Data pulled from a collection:
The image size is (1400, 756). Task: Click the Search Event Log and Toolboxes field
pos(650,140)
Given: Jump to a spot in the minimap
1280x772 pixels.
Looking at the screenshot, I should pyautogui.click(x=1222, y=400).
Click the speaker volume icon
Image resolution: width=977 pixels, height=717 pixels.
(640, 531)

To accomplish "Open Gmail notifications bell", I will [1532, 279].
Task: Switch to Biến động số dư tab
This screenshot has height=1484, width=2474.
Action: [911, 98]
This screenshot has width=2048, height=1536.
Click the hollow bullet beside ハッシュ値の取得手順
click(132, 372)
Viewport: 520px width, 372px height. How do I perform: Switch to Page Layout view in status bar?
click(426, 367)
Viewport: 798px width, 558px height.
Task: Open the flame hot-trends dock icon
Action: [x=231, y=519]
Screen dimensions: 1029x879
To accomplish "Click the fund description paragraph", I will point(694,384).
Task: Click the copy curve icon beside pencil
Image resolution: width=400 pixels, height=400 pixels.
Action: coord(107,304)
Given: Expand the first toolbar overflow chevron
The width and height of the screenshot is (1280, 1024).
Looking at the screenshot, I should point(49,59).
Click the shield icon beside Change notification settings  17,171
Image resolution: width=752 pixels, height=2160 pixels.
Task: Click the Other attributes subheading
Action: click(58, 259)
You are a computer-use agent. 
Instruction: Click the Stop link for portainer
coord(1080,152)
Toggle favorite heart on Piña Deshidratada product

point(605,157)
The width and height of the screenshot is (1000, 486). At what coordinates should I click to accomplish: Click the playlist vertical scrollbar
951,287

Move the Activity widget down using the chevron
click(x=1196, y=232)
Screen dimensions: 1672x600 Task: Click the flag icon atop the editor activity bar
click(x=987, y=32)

Task prompt: Lay out everything from the line containing "Toggle favorite heart" down to the end of the material as a numbered list, skipping any blank lines.

Reply:
1. Toggle favorite heart on Piña Deshidratada product
2. point(605,157)
3. The width and height of the screenshot is (1000, 486). At what coordinates should I click to accomplish: Click the playlist vertical scrollbar
4. 951,287
5. Move the Activity widget down using the chevron
6. click(x=1196, y=232)
7. Screen dimensions: 1672x600 Task: Click the flag icon atop the editor activity bar
8. click(x=987, y=32)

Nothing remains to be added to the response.